The road was well paved and we were the only car on it as far as I could tell. After about an hour driving through the black desert, we pulled up to Black Mountain which I scaled. The view from the top is amazing (see video).







Next stop: White Desert
We pulled into the White Desert just before sunset. This former sea bottom left behind thousands upon thousands of white rock formations that look and feel just like chalk. As of yet, this is the most beautiful thing I've seen. The red sun setting in the distance and the last rays of light hitting the rocks in such a way that makes your heart stop. We all gathered on one mound and stayed silent for a few minutes just taking it all in (see video).





That night we camped under the stars in complete silence. No cars, no horns, no people, no pollution ... just beauty. Pure beauty.
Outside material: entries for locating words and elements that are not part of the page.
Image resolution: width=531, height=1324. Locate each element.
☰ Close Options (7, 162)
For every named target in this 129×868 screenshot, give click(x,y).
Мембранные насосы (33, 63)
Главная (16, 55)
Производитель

We rose early the following morning and due to our needing to get to our respective places of departure that evening, we left just after breakfast leaving the peace and calm of the white desert behind.


Much love,

Ardeshir

25 October, 2007

Cairo ...



Tuesday, October 16th - Friday, October 19th

I cannot really think of how to best describe Cairo. I suppose if I had to, the words/phrases would be as follows:

dirty
a hassle
deadly cab rides
brilliant

The Hostel:
I am so grateful to the great staff of the Desert Safari for making my time in Cairo as memorable and hassle-free as possible. I wound up getting placed in a private room at the dorm rate. The fact that I had the room to myself wasn't the best part, it was the balcony overlooking the madness below (the busiest roundabout in Cairo circling the Egyptian National Museum ... see video) that made it the best room I could have asked for.



While staying here I met some great people as well starting with this Canadian guy who had been traveling on and off for 5 years now. He gave me some great tips on how to teach and also good places in South East Asia to teach English to make some money. He also told me of his few months in India and his time in Rajastan (the state/province I am teaching in) in which he took a 3 day camel safari out into the desert ... something that I now must do.

The Sights:
The Citadel, an old fort built on a high point in Cairo as a lookout point and to protect this city, is amazing. The Mohammad Ali mosque in the center dominates the hill. Surprisingly, this was the first time I happened to walk into a mosque. It was beautiful. The domes were decorated with intricate designs and lights were hanging from the ceiling ever so gracefully. While walking through I noticed a stairway leading to nowhere. Although I am not sure, I think the stairway is in the direction of the Dome of the Rock in Jerusalem and the stairway is to symbolize Prophet Mohammad's ascent into the heavens. The courtyard outside was amazing as well with the tile floors glistening in the sunlight. I wish you all could see it.





Sadly, despite the history and significance of the al Azhar mosque in Islamic teaching, I did not find that it was quite as beautiful as the Mohammad Ali mosque, but still it was cool to walk inside the empty classrooms (they were on holiday or break) and around the surrounding corridors.





The Egyptian Museum which houses the Tut exhibit was quite cool. There were so many brilliant stone structures and sarcophagus's. The displays, although poorly lit and many without descriptions, were also captivating. The highlight, of course, was the Tut exhibit and his magnificent headdress that was truly immaculate.

I spent my last day in Cairo visiting the Pyramids. They are just as majestic as they look in the pictures. They tower of the slum, oh I mean town, of Haram and it is completely crazy that these testaments of architecture and time are still standing.





In the end, my time in Cairo was an experience that when looked back upon I'll remember fondly.